WORK INSTRUCTION: Whenever the word "computer" turns up in a line below, that line should be copied.

DATA SHOWN:

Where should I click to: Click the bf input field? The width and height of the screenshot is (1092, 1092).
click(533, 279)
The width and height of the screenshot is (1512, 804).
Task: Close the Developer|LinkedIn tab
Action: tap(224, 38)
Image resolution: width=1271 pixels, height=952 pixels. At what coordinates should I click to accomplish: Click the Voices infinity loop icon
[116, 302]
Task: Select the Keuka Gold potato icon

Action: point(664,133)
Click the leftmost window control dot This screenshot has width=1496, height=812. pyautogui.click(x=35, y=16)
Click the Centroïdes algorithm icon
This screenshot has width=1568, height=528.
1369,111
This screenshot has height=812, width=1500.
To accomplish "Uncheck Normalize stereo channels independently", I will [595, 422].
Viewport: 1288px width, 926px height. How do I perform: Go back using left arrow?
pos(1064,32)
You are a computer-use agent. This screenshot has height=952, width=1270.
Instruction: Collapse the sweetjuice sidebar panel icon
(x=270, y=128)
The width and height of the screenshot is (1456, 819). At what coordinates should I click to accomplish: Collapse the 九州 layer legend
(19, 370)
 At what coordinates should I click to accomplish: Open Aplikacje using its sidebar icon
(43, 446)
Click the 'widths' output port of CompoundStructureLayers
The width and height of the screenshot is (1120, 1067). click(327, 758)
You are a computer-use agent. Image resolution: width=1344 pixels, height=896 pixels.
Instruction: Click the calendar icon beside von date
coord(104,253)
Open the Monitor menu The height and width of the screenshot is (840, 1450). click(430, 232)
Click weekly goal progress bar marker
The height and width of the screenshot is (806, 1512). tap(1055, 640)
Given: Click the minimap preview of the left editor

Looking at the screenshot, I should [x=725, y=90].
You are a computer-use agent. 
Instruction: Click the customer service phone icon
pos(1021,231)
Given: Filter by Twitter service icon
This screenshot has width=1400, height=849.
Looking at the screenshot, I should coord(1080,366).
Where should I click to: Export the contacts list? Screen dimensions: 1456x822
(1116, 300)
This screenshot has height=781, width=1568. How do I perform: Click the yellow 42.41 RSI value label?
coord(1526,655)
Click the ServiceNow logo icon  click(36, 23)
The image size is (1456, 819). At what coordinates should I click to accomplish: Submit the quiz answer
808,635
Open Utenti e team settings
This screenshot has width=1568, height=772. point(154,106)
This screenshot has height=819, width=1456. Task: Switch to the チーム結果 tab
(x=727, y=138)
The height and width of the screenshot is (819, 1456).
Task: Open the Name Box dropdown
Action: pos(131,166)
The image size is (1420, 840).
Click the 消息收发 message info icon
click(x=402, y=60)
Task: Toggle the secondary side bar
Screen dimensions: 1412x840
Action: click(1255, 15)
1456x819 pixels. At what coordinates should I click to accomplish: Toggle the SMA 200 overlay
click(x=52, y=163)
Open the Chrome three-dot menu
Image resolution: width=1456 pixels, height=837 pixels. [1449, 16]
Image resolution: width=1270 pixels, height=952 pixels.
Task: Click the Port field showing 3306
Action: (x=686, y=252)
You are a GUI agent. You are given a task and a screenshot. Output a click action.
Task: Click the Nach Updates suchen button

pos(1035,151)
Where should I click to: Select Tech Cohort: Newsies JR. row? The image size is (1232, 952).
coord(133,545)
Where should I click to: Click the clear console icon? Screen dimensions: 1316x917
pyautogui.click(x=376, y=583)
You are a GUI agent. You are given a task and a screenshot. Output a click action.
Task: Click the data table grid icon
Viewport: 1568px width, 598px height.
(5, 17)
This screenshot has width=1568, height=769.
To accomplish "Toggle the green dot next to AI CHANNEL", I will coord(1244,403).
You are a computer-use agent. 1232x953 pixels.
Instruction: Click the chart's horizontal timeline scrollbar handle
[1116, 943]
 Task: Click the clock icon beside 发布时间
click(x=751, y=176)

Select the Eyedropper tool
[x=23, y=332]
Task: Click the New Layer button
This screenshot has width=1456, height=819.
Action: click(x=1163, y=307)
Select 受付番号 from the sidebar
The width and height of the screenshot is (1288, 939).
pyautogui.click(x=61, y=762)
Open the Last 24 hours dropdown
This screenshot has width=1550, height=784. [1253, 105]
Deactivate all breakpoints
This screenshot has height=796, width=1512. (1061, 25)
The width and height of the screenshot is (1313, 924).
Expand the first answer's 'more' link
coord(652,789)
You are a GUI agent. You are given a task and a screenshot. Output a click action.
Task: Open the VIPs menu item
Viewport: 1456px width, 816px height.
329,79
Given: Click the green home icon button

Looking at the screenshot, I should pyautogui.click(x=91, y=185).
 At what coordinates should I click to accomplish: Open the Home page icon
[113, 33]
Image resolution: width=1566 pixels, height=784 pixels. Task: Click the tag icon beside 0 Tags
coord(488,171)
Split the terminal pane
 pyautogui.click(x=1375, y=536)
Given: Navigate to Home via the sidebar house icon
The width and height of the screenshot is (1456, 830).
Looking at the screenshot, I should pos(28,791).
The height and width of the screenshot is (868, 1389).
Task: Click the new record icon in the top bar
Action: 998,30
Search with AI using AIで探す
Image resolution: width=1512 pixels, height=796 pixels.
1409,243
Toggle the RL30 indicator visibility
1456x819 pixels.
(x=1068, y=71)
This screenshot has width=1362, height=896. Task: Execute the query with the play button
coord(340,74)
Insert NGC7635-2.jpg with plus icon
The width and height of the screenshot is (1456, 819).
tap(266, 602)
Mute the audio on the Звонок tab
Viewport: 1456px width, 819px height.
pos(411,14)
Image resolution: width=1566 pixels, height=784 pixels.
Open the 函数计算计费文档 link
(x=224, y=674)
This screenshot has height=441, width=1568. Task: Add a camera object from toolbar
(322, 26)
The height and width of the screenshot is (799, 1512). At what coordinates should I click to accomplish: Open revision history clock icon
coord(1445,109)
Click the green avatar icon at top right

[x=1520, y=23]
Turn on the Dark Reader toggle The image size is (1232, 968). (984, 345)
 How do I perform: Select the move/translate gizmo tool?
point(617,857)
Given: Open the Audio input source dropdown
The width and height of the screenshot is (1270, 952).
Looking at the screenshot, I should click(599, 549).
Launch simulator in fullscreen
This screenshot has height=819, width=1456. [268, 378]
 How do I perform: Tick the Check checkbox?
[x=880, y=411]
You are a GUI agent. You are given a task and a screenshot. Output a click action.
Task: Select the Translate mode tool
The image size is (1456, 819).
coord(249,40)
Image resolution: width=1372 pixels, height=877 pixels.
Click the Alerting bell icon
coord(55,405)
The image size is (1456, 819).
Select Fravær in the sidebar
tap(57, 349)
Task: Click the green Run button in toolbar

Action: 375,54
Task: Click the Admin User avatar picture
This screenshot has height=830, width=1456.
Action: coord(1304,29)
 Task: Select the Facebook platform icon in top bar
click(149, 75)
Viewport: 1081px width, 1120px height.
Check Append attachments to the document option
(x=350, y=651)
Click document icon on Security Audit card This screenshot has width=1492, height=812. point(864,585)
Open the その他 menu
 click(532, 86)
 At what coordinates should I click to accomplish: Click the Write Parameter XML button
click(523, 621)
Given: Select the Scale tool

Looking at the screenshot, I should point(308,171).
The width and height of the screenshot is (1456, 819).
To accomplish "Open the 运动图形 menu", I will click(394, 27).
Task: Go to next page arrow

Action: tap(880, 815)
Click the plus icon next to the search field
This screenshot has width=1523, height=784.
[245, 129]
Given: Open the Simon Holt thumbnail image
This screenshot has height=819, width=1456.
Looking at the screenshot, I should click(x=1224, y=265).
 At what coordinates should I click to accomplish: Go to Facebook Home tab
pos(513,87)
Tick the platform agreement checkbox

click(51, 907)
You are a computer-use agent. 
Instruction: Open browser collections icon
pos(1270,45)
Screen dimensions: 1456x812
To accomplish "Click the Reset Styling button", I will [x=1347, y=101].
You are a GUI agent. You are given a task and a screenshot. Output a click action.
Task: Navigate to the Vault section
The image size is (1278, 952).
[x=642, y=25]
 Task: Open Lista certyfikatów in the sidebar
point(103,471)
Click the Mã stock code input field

TASK OUTPUT:
You are a computer-use agent. This screenshot has height=952, width=1270.
You are a computer-use agent. Image resolution: width=1344 pixels, height=896 pixels.
You are a computer-use agent. 
You are a computer-use agent. 1232x953 pixels.
You are a computer-use agent. 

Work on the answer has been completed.